Michael Boland, 78, changed his plea to guilty on the day that he appeared at Cardiff and Vale Magistrates Court.
He had been accused of failing to comply with a Vale of Glamorgan Council enforcement notice for the once-grande Normandy house on Bridgeman Road.
The building has deteriorated rapidly over the last few years and is now boarded up in a derelict condition without a roof and with vegetation growing out of the chimneys.
Boland was due to stand trial accused of failing to comply with a notice served by the Vale of Glamorgan Council on May 2, 2012, under section 215 of the Town and County Planning Act 1990, to carry out the work within four months.
He had been ordered to remove all window boards and replace all damaged or rotten window frames and glazing, replace or remove damaged or missing roof slate, and remove all vegetation from the building.

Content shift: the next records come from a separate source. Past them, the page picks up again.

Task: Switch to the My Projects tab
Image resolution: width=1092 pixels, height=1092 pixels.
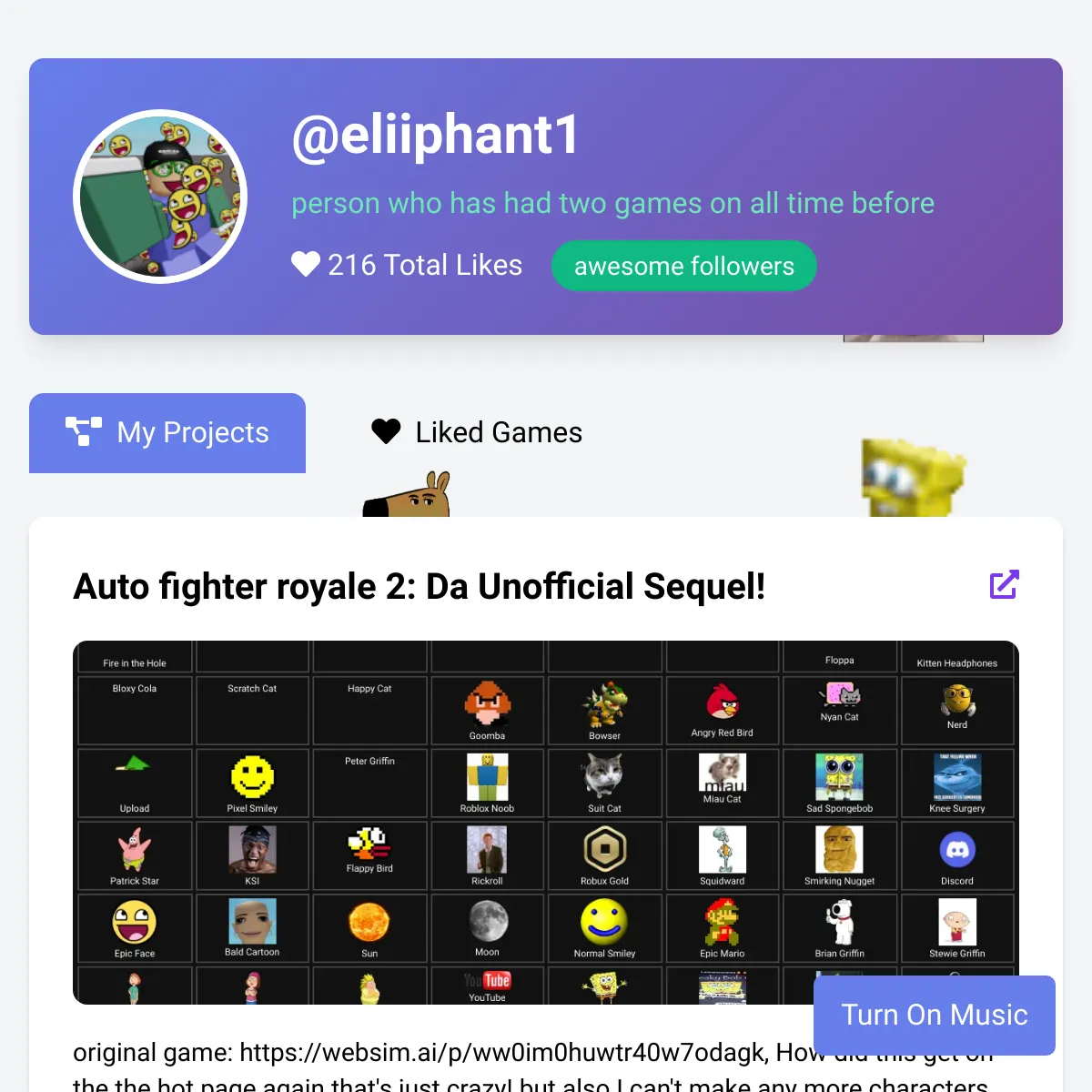Action: [x=167, y=432]
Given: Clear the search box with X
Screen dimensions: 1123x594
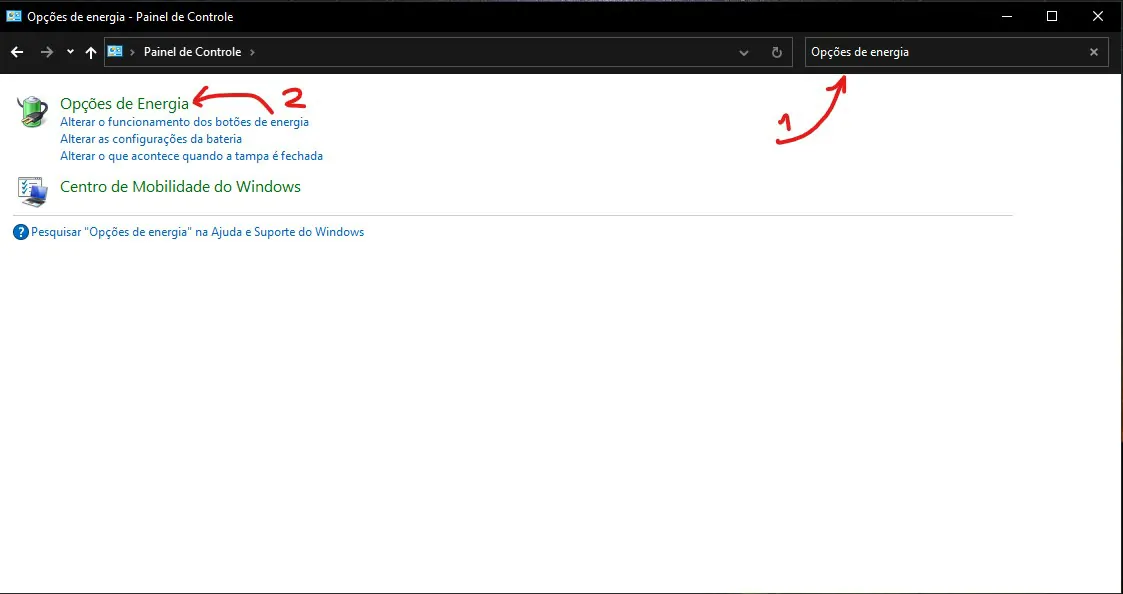Looking at the screenshot, I should [1094, 52].
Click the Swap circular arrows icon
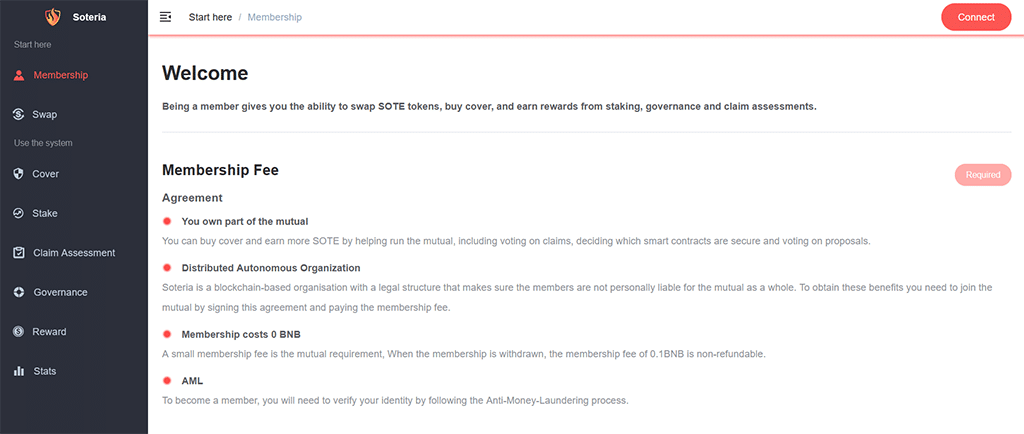The width and height of the screenshot is (1024, 434). [19, 114]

He was charged with failing to comply with the enforcement notice after Vale Council officers surveyed the building on January 2, 2014.
Boland, of Hickman Road in Penarth, was fined £600 and ordered to pay a victim surcharge of £60 and costs of £2500 by July 16, 2014.
A planning application to demolish the building, the fourth made by Boland, was rejected by the Vale Council in February last year on the grounds that “the building is identified as being a ‘positive building’ within the Conservation Area that makes a special contribution to the special architectural and historic interest of the Penarth Conservation Area”.
It added “that there is not considered to be sufficient justification in favour of the demolition of the building”.
Planning permission was approved in February 2005 to restore the main house into three apartments and to build side and rear extensions for a further five apartments, but work has failed to progress after it appeared to begin in February 2010.
Boland has previously said in court that the foundations of the property were “structurally unsound” and that any work on the house besides a demolition project , which the council has already dismissed on several occasions already, would not be economically viable.